Nous sommes le 1er Juillet, le premier jour de ce qu’on appelait autrefois “les grandes vacances d’été“. Les grandes vacances! Voilà qui me rappelle des souvenirs…
Quand j’étais petit, nous étions liés d’amitié, mes frères et sœurs et moi, avec une famille de Marrakech, les Dadouchi. Il faut savoir qu’à l’époque beaucoup de familles marrakchies débarquaient à El Jadida en été avec armes et bagages –c'est-à-dire avec dadda cuisinière, petites bonnes, pelles et râteaux, aïeuls farouches, jarre d’huile d’olive et pikalates– ce mot, que je n’ai jamais réussi à trouver dans un dictionnaire, désignait le pluriel de “bicyclette“. (Le jour où la darija sera codifiée, j'espère qu’on n’oubliera pas le mot pikala.)
Les Marrakchis et les autochtones se retrouvaient sur la plage où il était possible, à l’époque, de louer des cabines au mois. (Ce n’est plus le cas aujourd’hui à cause de la bigoterie niaise qui s’est emparée du pays depuis l’ayatollah –qui sait ce qui se passe dans ces cabines?) Et tout le monde, filles et garçons mélangés, fraternisait dans les baignades, le football ou le volleyball, les parties de cartes (rami et ronda) et la consommation excessive de beignets au sucre et de thé à la menthe.
Nous nous étions donc liés avec cette famille d’autant plus qu’il existait une bijection parfaite entre eux et nous: à chaque élément de l’ensemble D d’âge x correspondait un élément de l’ensemble L du même âge– et vice versa. La Providence est géomètre.
Ils venaient parfois chez nous, rue 630. Nous avions un tourne-disque, un Teppaz ou un Philips, je ne sais plus. Alors nous passions des heures à écouter de la musique ensemble.
Mais voilà le hic: nous n’avions pas les mêmes goûts musicaux. Nous étions scolarisés à la Mission française –nos idoles s’appelaient donc Sheila, Dick Rivers, Jauni et Sylvie, Adamo, Hugues Aufrey (vous vous souvenez?). Eux étaient à l’école publique et ne juraient que par Abdelhalim, Oum Kalthoum ou l’énigmatique Ismahan.

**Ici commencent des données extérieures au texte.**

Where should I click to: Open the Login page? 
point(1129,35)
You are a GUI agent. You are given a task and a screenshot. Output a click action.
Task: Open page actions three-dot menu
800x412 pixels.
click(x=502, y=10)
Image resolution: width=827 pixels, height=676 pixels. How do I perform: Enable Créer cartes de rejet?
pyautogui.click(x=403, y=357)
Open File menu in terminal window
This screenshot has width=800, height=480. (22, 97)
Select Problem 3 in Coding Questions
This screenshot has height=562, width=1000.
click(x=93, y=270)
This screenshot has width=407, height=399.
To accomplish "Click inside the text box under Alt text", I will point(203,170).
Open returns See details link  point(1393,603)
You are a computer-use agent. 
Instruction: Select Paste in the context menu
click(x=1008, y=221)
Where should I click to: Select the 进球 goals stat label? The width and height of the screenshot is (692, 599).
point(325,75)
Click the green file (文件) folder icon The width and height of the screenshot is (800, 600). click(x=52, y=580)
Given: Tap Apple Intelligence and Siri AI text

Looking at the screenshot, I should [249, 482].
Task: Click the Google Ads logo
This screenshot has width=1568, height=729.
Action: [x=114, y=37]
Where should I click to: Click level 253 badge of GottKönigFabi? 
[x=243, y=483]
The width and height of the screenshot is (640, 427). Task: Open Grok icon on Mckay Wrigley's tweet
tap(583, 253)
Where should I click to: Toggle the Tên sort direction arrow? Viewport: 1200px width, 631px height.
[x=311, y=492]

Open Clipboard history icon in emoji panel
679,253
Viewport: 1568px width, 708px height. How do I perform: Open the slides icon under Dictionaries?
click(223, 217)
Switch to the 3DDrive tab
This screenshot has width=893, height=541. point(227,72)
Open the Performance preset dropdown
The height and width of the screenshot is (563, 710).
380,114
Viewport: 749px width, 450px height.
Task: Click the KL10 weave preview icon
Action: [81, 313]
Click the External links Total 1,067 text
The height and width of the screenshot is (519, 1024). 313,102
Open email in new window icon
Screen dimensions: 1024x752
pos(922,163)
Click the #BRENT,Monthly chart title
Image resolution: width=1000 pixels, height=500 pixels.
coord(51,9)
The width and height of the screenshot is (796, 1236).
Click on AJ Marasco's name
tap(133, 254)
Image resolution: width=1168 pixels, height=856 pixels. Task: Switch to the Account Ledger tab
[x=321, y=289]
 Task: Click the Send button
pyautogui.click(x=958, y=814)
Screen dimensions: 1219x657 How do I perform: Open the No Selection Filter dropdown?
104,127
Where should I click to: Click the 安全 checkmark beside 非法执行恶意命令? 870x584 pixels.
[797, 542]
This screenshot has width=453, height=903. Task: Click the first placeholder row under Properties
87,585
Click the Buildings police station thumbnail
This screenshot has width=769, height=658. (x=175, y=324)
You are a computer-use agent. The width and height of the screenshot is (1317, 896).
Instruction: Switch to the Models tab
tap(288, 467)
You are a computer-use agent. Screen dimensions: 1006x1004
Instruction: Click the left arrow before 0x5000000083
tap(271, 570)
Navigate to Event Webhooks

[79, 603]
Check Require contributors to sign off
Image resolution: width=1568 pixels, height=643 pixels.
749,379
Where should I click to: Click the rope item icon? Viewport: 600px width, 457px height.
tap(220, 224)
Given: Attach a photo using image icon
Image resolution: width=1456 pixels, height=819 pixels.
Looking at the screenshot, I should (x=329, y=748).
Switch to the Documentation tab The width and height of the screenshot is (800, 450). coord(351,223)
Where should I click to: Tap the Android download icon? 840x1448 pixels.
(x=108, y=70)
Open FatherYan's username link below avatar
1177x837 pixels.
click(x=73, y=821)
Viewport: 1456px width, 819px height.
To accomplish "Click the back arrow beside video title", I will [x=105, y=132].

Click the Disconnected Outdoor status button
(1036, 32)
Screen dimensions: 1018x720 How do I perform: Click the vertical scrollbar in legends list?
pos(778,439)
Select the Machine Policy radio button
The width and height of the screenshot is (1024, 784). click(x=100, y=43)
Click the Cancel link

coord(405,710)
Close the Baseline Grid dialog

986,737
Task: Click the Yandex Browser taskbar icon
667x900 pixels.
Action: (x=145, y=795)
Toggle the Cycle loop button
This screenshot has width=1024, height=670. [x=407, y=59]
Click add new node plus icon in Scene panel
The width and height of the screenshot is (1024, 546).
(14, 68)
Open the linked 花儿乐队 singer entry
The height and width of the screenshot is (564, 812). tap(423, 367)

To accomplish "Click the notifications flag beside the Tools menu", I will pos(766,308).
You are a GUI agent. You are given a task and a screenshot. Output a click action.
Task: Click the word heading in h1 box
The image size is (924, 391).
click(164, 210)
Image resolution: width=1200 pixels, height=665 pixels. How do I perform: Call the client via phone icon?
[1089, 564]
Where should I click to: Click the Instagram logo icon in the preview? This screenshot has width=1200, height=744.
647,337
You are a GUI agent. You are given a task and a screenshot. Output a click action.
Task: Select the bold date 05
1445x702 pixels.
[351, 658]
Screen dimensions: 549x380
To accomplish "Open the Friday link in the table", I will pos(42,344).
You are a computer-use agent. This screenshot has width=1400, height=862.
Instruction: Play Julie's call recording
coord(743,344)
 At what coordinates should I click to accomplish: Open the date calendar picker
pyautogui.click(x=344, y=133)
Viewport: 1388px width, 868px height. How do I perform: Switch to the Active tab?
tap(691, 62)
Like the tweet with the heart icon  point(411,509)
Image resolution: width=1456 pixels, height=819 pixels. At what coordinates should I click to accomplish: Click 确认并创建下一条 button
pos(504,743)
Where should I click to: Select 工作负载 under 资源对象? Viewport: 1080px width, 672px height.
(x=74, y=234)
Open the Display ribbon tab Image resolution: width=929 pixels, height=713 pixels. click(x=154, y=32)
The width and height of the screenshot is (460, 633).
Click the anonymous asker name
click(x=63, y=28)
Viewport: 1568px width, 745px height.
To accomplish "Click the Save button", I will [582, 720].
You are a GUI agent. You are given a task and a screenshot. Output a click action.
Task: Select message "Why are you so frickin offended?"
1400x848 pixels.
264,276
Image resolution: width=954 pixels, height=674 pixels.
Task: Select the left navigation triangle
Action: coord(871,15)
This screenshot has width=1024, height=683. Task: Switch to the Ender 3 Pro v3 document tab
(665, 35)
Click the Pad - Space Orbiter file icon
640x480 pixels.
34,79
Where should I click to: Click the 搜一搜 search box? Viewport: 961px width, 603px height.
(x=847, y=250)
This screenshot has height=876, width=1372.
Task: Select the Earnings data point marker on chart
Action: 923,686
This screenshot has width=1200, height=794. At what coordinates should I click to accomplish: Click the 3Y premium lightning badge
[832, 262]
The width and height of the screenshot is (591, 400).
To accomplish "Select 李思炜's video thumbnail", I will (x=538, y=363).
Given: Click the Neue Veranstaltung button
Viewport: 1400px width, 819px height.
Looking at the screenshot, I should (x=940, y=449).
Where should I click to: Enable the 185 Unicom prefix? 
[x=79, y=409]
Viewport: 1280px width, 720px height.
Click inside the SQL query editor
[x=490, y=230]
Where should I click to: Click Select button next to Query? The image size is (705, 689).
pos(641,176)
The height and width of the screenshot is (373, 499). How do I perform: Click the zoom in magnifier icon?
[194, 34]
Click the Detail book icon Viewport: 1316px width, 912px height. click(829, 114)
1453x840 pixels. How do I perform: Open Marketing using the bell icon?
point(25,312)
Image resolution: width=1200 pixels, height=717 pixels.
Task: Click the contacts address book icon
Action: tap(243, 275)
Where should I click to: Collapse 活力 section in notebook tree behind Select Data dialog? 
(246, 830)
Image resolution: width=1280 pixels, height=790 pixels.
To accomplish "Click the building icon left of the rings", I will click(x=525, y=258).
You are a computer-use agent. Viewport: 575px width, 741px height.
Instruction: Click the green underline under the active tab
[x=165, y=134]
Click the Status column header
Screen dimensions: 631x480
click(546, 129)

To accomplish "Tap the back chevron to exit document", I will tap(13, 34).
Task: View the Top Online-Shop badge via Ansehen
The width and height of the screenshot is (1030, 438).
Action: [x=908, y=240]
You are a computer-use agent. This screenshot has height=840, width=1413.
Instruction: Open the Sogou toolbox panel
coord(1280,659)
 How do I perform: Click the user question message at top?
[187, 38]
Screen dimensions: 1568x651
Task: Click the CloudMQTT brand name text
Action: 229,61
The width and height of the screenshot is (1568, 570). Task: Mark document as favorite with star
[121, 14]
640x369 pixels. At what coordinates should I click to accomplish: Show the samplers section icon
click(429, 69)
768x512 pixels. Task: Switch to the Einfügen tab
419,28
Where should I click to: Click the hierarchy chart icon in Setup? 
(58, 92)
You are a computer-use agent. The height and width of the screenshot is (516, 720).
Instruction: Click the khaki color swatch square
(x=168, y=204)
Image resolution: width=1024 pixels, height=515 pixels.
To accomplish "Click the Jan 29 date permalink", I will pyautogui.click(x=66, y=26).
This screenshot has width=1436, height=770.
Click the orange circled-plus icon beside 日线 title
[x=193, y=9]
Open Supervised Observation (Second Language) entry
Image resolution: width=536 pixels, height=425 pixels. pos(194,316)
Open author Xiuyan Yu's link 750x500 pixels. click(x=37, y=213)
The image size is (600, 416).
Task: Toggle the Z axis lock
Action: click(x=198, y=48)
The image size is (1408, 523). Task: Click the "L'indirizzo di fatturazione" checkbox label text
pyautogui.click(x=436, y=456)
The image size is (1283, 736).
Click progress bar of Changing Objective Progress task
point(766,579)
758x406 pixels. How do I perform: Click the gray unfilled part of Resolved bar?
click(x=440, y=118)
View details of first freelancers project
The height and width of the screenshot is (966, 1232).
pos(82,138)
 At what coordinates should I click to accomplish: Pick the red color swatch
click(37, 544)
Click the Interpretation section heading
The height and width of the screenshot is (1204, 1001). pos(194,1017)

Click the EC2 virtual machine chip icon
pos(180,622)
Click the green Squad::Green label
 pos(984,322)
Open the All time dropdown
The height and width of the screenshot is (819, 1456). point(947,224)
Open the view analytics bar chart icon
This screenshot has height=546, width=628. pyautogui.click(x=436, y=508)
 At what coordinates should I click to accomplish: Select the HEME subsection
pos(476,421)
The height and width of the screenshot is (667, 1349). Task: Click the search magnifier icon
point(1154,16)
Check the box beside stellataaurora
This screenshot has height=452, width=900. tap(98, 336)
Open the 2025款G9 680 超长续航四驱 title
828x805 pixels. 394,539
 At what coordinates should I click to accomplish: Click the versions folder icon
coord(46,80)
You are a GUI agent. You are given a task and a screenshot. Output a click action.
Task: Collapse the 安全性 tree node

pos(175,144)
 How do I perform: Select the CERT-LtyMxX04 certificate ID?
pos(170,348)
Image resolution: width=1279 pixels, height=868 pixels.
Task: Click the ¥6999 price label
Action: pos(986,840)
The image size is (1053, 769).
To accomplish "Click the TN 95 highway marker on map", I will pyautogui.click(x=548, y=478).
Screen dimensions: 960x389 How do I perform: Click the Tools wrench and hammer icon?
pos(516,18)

Alors un modus vivendi s’était établi entre nous. Nous mettions à tour de rôle nos disques sur la platine. Stoïques, les D. subissaient Sheila ou Adamo, qui mettaient nos petits cœurs en joie; puis c’était leur tour: ils vibraient au rythme de amal hayati auquel nous ne comprenions goutte; et nous les regardions, stupéfaits, comme s’ils étaient des extra-terrestres.
Je me souviens d’une larme qui s’était mise à couler sur la joue d’un des Marrakchis alors qu’il écoutait, les yeux fermés, une chanson de Abdelhalim. Ça m’avait tellement ébahi que les mots s’étaient gravés dans ma tête: nar, ya habibi, nar… Aucune idée de ce qu’ils signifiaient mais pendant des jours, quand j’étais seul, je murmurais nar, ya habibi, nar devant un miroir en guettant l’apparition de la larme– qui jamais ne vint.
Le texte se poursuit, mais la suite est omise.